A personal injury lawyer will fight defense lawyers on these discovery ‘fishing expeditions’ because they recognize that an injured person, in an attempt to communicate with their friends on social medial that they are attempting to feel hopeful or positive about their situation may write, ‘Feeling pretty good about life today.’ The insurance company may use this same post on social media to say that the injured person was not suffering from depression since they posted they ‘felt good.’ They may then try to say that since the person ‘felt good’ this means they had in fact recovered from from their injuries and therefore any medical treatment that was obtained after the date posting that they ‘felt good’ was unnecessary and therefore they, the insurance company, should not have to pay for the medical treatment incurred.
Another scenario, perhaps a person is invited to a wedding of a loved one. They then get in an accident perhaps weeks or days prior to the wedding. The day of the wedding arrives. The injured person does not physically feel well or perhaps is still in great pain due to their injuries. However, the injured person may choose to attend the wedding despite the pain because the person does not want to miss the major life event of a family member or friend. They may feel their attendance is way to demonstrate to the friend or loved one that they are loved and supported. Or it may due the sense of responsibility that they had committed pre-collision and do not want their loved one to have to change any plans already set up with airline companies, catering companies, etc. Photographs are then taken at the event. In this day and age, before the couple has even finished saying ‘I Do’ photos of the event are promptly uploaded on social media sites where the people captured in the photos are then ‘tagged’. Social media now left a public trail of what the injured person was doing on that date. Not a big deal right? It was just a wedding.

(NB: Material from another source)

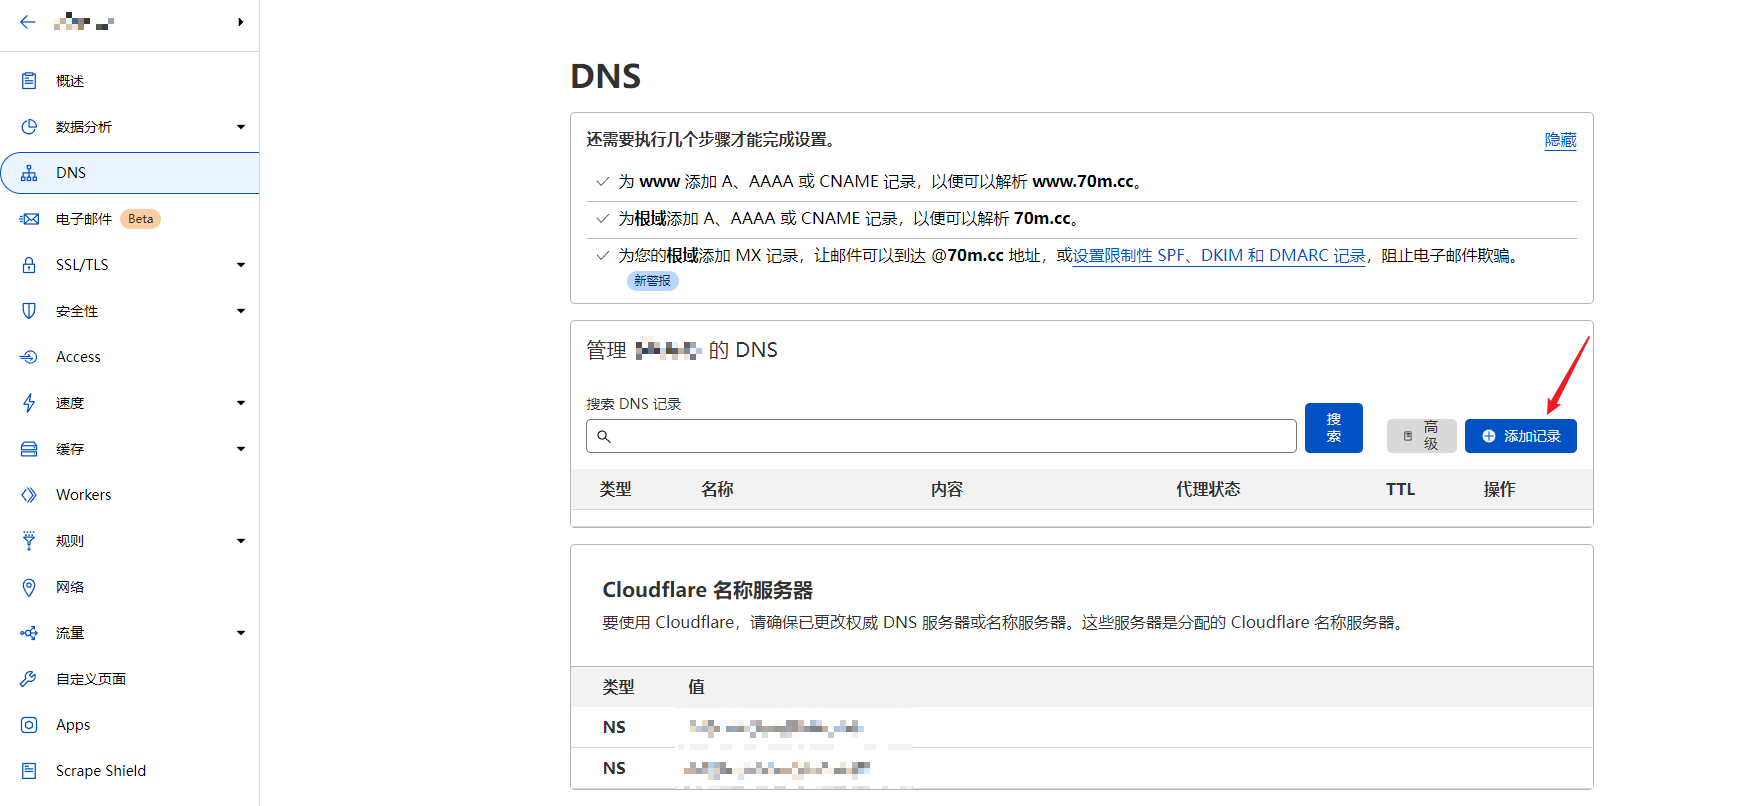This screenshot has height=806, width=1749.
Task: Click the 电子邮件 envelope icon
Action: click(29, 219)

Well, when photographs are taken at such happy events, regardless of the degree of pain
one is experiencing, one smiles so that the photos commemorating such events demonstrate the heartfelt emotion of joy for the loved ones nuptials. However, insurance companies may attempt to use such photos as an attempt to persuade a jury that the smiling person in photo is not injured. They may reason that the smile is indicative that the person was not in pain or they may go further and claim before a jury that the injured person’s attendance at the wedding demonstrates that the injury did not impact the person’s personal life in any way because if it had then they injured person would not have been present. Such an argument leaves out the complex emotional reasons why the person was present at the wedding despite their pain or injury.
Both examples demonstrate that a simple post or photo on social media can be twisted before a jury. The issues surrounding social media and the rights of privacy versus the rules of discovery will continue to work its way through the legal system for many years. At present, some courts have ruled in favor of producing social media content and other rule against it.
With ever changing rulings, attorneys advise their clients to be cognizant of the impact social medial has on the world today. If one ever finds themselves in the middle of a family law matter, a personal injury matter, a criminal matter or an employment matter, lawyers will advise their clients to refrain from making any negative or positive comments regarding their matter in any way shape or form. A lawyer will also advise their client to not comment on any of the persons involved involved in the matter, the judge, the insurance companies involved or the lawyers involved as these posts may have a negative impact their legal claim.
If you have hired a personal injury lawyer this subject matter may arise if your claim proceeds to trial. An experienced personal injury lawyer will represent your rights during the discovery process and will fight attempts of an insurance company to rummage through private social media posts by filing a motion on your behalf.